Many uncertainties remain concerning radiobiological aspects of APBI, as different techniques require a large heterogeneity of dose prescriptions, dose fractionation, and target volumes. Results from direct comparison of different APBI techniques (interstitial brachytherapy, external beam-based APBI, IORT, MRgRT) are still lacking. Furthermore, not all techniques are extensively available, as the required technical skills vary considerably depending on the selected APBI technique. In general, decision-making on appropriate treatment techniques (WBI or different APBI techniques) should take into account not only improvements in local control rates, but also treatment-associated toxicity and the impact on the patient's quality of life. The findings of ongoing trials will widen our understanding of the role of APBI in the therapy of EBC patients in the near future [72].
Conclusion
During the last years, increasingly profound data has been gathered to support APBI using various techniques as a treatment alternative to WBI for selected low-risk EBC patients. APBI is especially attractive, as it potentially offers fewer side effects combined with a reduction in treatment time, thus minimizing treatment burden for patients and healthcare systems. However, for ensuring acceptable recurrence rates, appropriate patient selection remains essential.
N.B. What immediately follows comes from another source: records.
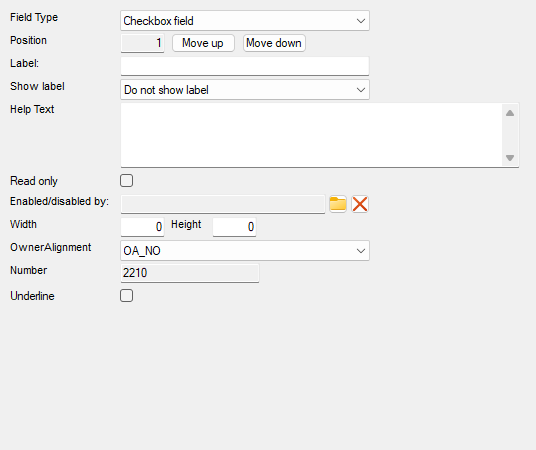Viewport: 536px width, 450px height.
Task: Click Help Text scroll down arrow
Action: click(x=510, y=158)
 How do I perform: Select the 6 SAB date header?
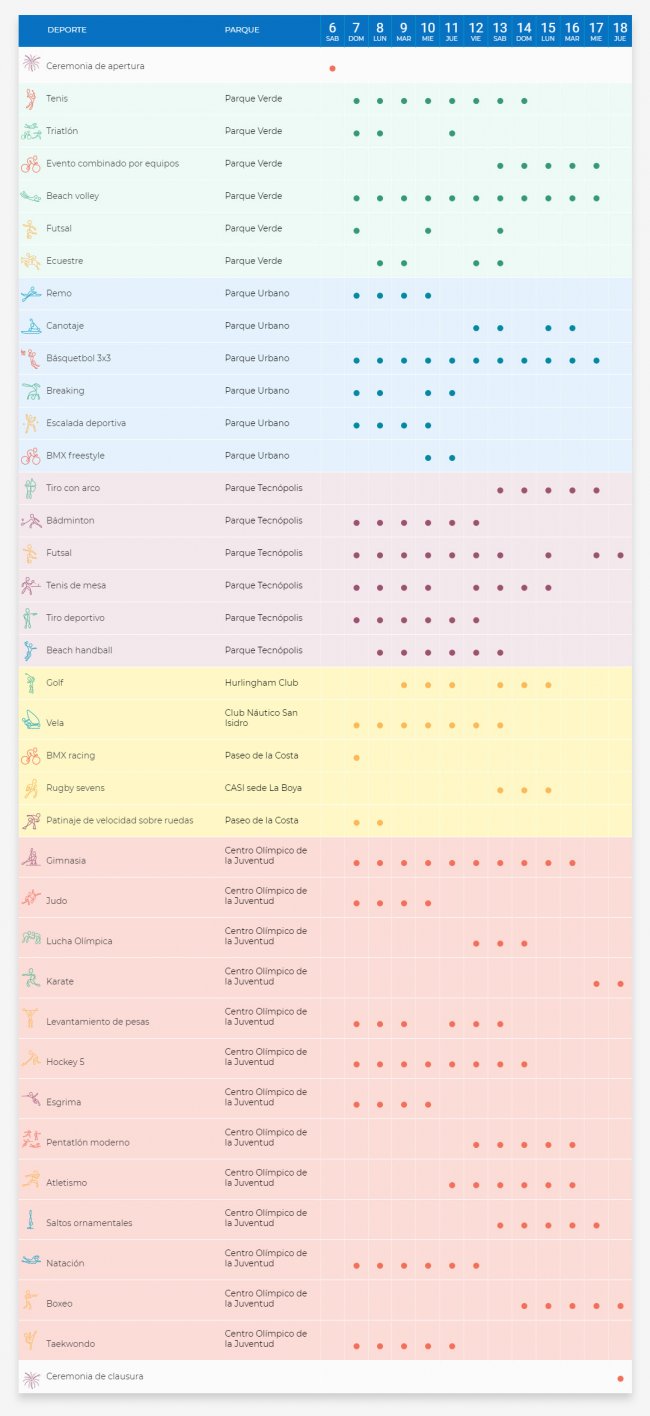click(x=332, y=31)
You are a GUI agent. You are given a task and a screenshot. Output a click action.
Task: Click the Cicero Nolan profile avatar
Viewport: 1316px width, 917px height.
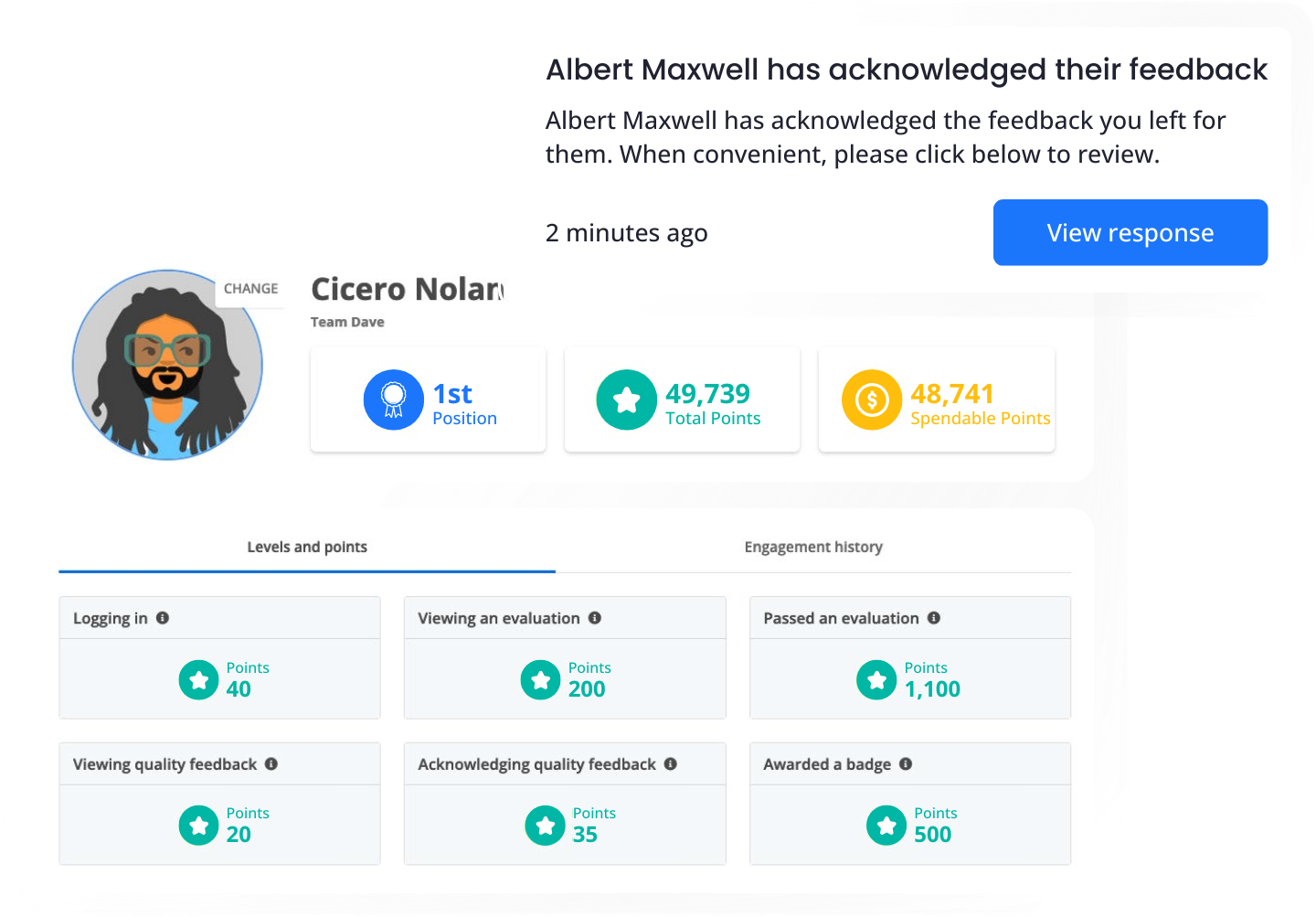(167, 366)
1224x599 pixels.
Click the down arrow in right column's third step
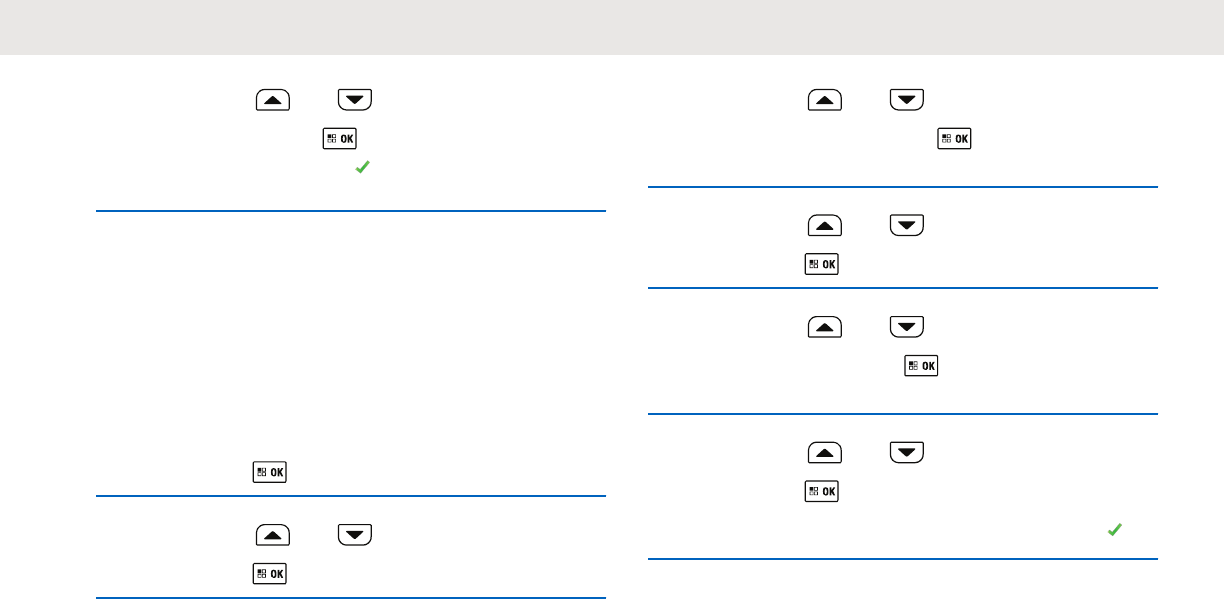tap(907, 328)

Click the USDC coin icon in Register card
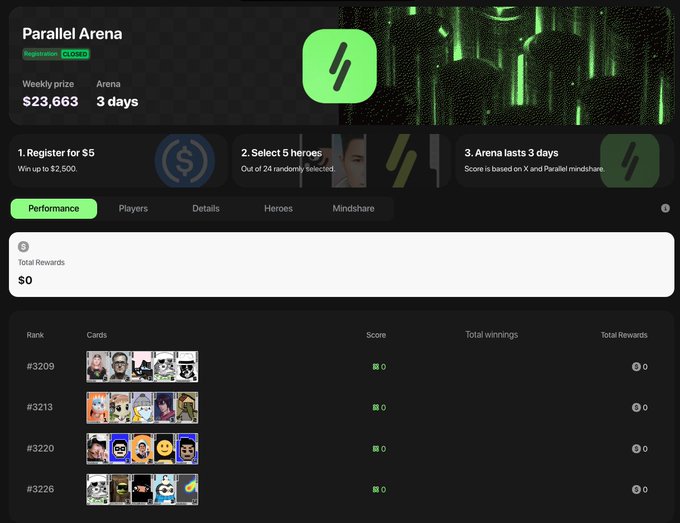(x=185, y=160)
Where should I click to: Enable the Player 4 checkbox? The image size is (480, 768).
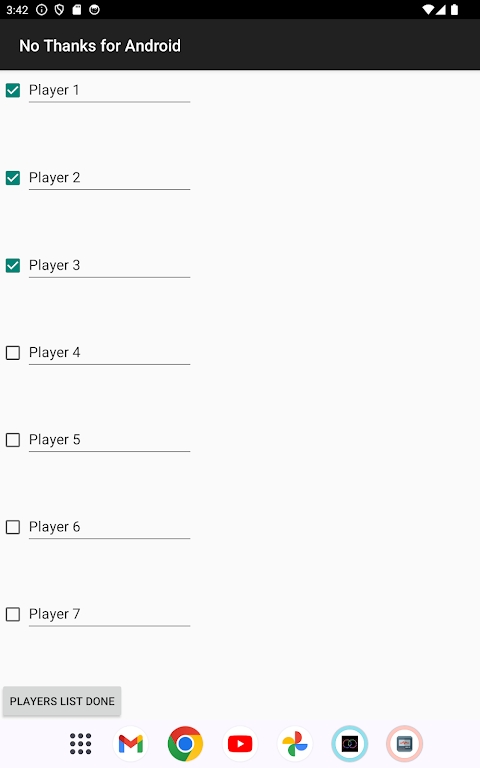pos(13,353)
Updated and new results from several pending trials are eagerly awaited to complement current evidence and assist clinicians and patients with shared decision-making about the use of APBI.
Disclosure Statement
The authors have no conflicts of interest to declare.
Funding Sources
The resources and facilities of the Medical Faculty of Heidelberg University were used in conducting this review. There was no additional source of funding.
Author Contributions
T.F. carried out the literature search and analysis and drafted the manuscript. J.H.-R. helped with the literature search and to draft the manuscript. C.V.K.K. helped to draft the manuscript. All authors participated in manuscript revisions and approved the final manuscript.